### Assignment
Start at the line in the entries below that contains "Task: Bookmark content with the star icon", stop at the line that contains "Click the Data", and output exactly the lines in that span, both ends included.

(Exercise inputs Opens)

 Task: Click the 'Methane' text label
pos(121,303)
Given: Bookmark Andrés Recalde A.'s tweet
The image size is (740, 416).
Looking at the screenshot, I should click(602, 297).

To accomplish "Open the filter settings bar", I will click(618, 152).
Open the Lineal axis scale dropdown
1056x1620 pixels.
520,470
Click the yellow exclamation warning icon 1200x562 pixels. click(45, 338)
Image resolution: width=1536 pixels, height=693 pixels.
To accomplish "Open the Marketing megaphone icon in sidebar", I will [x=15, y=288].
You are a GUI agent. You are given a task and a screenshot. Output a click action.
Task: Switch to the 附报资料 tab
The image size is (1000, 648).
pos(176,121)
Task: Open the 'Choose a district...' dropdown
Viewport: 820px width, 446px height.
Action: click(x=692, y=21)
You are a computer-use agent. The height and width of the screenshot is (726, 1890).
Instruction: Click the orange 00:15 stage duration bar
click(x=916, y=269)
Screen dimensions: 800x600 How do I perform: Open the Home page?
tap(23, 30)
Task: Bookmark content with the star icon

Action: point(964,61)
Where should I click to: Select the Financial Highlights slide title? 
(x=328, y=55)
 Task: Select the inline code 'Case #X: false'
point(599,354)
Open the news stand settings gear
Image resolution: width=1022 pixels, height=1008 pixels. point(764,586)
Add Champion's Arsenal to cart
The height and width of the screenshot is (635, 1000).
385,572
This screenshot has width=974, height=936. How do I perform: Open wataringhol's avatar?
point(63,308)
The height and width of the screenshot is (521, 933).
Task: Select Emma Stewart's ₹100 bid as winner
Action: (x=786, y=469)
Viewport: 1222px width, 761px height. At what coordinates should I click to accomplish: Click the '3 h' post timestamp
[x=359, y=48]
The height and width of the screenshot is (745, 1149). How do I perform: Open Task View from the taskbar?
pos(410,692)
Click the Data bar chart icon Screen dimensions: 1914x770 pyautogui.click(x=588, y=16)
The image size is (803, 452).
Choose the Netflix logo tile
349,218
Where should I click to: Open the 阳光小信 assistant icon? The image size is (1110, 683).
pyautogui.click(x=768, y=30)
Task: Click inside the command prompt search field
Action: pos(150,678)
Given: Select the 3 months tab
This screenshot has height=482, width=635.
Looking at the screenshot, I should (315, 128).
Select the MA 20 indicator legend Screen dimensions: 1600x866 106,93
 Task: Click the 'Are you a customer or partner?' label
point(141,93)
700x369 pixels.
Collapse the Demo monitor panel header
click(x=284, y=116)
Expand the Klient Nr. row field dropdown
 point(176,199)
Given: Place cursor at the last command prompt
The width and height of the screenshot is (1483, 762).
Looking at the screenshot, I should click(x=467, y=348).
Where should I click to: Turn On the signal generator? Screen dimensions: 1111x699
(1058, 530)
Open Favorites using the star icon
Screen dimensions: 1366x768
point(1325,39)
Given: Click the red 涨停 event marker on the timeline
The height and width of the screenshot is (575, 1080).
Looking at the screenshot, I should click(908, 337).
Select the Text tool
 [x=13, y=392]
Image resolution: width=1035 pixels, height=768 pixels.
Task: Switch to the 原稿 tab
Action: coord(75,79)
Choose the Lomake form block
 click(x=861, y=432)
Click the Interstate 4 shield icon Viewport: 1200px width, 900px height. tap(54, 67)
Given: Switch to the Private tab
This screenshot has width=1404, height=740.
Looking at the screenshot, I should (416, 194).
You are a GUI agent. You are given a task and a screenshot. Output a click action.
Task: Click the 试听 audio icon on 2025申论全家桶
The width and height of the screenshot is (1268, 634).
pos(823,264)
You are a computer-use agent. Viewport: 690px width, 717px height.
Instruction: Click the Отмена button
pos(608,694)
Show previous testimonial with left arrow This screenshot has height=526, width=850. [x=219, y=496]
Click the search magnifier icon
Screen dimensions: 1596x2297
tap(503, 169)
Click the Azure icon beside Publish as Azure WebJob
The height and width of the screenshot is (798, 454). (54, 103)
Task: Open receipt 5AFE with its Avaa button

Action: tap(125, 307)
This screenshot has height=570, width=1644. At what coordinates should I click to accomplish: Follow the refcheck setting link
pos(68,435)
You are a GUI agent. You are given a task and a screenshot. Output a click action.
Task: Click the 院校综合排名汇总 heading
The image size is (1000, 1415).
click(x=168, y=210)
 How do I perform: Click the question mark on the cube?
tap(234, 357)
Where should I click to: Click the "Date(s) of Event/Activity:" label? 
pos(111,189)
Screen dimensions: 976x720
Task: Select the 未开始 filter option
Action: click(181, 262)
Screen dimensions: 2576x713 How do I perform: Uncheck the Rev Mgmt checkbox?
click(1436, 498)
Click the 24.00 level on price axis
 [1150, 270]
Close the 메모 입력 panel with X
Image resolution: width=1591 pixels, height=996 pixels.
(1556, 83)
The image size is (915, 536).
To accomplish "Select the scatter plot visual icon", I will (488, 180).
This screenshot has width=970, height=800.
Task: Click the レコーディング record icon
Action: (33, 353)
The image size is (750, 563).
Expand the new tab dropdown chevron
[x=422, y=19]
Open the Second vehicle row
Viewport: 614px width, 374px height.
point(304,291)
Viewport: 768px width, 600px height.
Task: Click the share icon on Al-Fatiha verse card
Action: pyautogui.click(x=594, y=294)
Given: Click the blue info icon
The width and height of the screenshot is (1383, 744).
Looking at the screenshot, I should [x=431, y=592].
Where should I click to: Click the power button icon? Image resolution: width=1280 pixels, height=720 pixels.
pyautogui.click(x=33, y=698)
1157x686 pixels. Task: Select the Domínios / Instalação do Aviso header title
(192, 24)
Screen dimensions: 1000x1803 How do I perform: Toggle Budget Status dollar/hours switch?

(Exercise inputs Closes)

### Task result
Task: Bookmark content with the star icon

Action: point(964,61)
Where should I click to: Select the Financial Highlights slide title? 
(x=328, y=55)
 Task: Select the inline code 'Case #X: false'
point(599,354)
Open the news stand settings gear
Image resolution: width=1022 pixels, height=1008 pixels. point(764,586)
Add Champion's Arsenal to cart
The height and width of the screenshot is (635, 1000).
385,572
This screenshot has width=974, height=936. How do I perform: Open wataringhol's avatar?
point(63,308)
The height and width of the screenshot is (521, 933).
Task: Select Emma Stewart's ₹100 bid as winner
Action: (x=786, y=469)
Viewport: 1222px width, 761px height. At what coordinates should I click to accomplish: Click the '3 h' post timestamp
[x=359, y=48]
The height and width of the screenshot is (745, 1149). How do I perform: Open Task View from the taskbar?
pos(410,692)
Click the Data bar chart icon Screen dimensions: 1914x770 pyautogui.click(x=588, y=16)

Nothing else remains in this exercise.